The Trump administration hasn’t said whether it will attend next month’s United Nations climate summit in Brazil to assess Paris Agreement progress. A coalition of 17 Republican state attorneys general urged the administration not to attend in an Oct. 23 letter to the secretaries of Energy and the Interior and the Environmental Protection Agency administrator.
“We have not stepped away from working globally to meet the goals of the Paris Agreement,” stated America Is All In Managing Co-chair and former EPA Administrator Gina McCarthy. “Governors, mayors, the private sector, and more continue to push forward, driving our transition to clean energy.”
The report found local governments can close much of the gap left by the federal government through local regulatory authority, aligning sustainability with affordability and collaborating regionally. The report focused on these key areas:
1. Accelerate clean energy deployment
Cities can set carbon pricing and local renewable energy targets; invest in distributed energy resources like rooftop solar, battery storage, electric vehicles and heat pumps; and stabilize local grids with microgrids and virtual power plants.
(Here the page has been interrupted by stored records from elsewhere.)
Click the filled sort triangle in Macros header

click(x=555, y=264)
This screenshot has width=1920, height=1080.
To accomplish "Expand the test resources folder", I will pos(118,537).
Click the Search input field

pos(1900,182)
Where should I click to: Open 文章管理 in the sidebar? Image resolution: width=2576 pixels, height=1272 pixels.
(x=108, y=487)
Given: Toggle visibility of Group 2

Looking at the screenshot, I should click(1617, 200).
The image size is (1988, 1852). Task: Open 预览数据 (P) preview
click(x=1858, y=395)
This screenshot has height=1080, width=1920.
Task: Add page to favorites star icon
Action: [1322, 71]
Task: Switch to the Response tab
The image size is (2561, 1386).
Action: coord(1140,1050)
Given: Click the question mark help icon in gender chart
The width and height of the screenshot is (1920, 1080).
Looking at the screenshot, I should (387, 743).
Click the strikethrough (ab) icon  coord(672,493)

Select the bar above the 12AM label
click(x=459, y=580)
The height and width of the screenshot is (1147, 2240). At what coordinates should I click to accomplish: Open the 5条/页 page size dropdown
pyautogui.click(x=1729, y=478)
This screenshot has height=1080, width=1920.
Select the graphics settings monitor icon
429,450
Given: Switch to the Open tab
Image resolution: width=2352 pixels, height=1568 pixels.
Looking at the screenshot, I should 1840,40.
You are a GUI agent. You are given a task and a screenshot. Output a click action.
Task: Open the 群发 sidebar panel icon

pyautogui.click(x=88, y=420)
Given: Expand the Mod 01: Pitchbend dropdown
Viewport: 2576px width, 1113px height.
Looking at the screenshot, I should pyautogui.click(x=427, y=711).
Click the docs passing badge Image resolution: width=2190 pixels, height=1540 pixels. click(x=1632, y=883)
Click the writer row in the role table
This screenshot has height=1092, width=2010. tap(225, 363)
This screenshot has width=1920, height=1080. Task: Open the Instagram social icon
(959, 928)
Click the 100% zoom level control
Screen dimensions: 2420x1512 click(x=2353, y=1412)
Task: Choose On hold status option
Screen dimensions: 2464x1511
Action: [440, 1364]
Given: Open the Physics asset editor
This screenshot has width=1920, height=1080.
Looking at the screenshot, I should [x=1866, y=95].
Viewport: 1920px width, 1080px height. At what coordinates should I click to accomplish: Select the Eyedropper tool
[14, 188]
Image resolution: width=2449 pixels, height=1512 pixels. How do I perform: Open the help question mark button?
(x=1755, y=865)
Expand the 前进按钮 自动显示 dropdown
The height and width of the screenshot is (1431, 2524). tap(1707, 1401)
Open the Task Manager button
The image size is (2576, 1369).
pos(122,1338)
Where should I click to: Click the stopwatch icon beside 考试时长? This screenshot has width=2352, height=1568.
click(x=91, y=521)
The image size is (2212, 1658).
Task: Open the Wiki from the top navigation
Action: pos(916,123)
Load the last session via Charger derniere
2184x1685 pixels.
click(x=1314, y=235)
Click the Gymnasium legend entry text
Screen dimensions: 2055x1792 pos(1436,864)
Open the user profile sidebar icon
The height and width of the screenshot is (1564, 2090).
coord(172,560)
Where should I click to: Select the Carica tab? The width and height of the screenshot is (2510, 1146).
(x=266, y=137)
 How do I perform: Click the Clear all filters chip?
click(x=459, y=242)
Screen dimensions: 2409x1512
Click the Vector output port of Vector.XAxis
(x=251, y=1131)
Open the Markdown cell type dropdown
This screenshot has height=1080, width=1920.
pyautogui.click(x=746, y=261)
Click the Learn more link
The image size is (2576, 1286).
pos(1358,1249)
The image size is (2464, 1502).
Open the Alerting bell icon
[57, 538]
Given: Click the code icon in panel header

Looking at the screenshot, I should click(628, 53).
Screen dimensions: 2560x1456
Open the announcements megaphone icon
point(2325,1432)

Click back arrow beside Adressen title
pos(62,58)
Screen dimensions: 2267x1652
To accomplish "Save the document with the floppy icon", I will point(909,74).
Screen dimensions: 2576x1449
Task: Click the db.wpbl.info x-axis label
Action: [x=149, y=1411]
2. Decarbonize transportation
Cities can adopt EV-ready ordinances for new buildings and parking facilities, transition municipal fleets to electric vehicles, expand public charging infrastructure and promote policies such as congestion pricing, access to transit and public transit incentives.
3. Strengthen building efficiency
Cities can update local building codes to mandate Leadership in Energy and Environmental Design certification, solar-ready wiring and EV charging stations, offer green-building incentives and benchmark buildings’ energy use.
4. Transition to sustainable procurement
Cities can transition municipal contracts to purchase low- or zero-emission commodities and building materials and form coalitions with organizations, states and other local jurisdictions to purchase low-carbon industrial materials.
5. Advance circular economy and urban forestry
Cities can mandate composting and recycling programs, adopt zero-waste targets and construction material reuse policies and expand urban tree canopy and restoration efforts.